Abstract
The Independent Channel (IC) model is a commonly used linear balance control model in the frequency domain to analyze human balance control using system identification and parameter estimation. The IC model is a rudimentary and noise-free description of balance behavior in the frequency domain, where a stable model representation is not guaranteed. In this study, we conducted firstly time-domain simulations with added noise, and secondly robot experiments by implementing the IC model in a real-world robot (PostuRob II) to test the validity and stability of the model in the time domain and for real world situations. Balance behavior of seven healthy participants was measured during upright stance by applying pseudorandom continuous support surface rotations. System identification and parameter estimation were used to describe the balance behavior with the IC model in the frequency domain.
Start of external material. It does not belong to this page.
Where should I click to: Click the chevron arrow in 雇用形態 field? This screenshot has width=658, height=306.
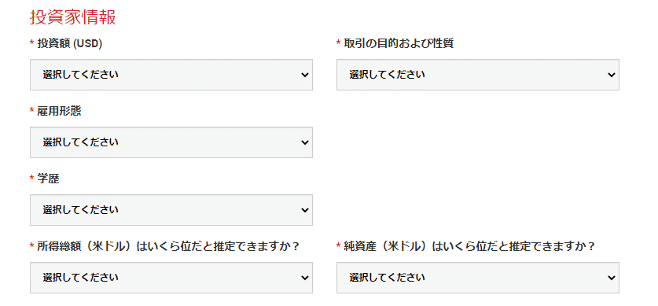pos(305,142)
The IC model with the estimated parameters from human experiments was implemented in Simulink for computer simulations including noise in the time domain and robot experiments using the humanoid robot PostuRob II. Again, system identification and parameter estimation were used to describe the simulated balance behavior. Time series, Frequency Response Functions, and estimated parameters from human experiments, computer simulations, and robot experiments were compared with each other. The computer simulations showed similar balance behavior and estimated control parameters compared to the human experiments, in the time and frequency domain. Also, the IC model was able to control the humanoid robot by keeping it upright, but showed small differences compared to the human experiments in the time and frequency domain, especially at high frequencies. We conclude that the IC model, a descriptive model in the frequency domain, can imitate human balance behavior also in the time domain, both in computer simulations with added noise and real world situations with a humanoid robot. This provides further evidence that the IC model is a valid description of human balance control.
Highlights
Human balance control helps us to keep our body in an upright position during daily life activities
Computer simulations and robot experiments were robust with respect to the noise and the inaccuracies, and control stability was maintained throughout all conditions
This study showed that the Independent Channel (IC) model, a descriptive linear model in the frequency domain, is able to imitate human balance behavior in both the time and frequency domain, this both in computer simulations and robot experiments
Summary
Human balance control helps us to keep our body in an upright position during daily life activities. In human balance control several systems are involved, like the sensory systems, the nervous system, and the muscles, which interact continuously with each other (Horak, 1997). Proprioceptive (muscle spindles and Golgi tendon organs) and vestibular cues are integrated by the nervous system to obtain body orientation with respect to the visual scene, the support surface and gravitoinertial space, respectively. The nervous system integrates these sensory cues to generate a desired torque signal realized by the muscles. This torque results in a corrective movement to bring the body toward the desired upright position. Balance control can be described as a closed loop control system (Collins and De Luca, 1993; Peterka, 2002; van der Kooij et al, 2005)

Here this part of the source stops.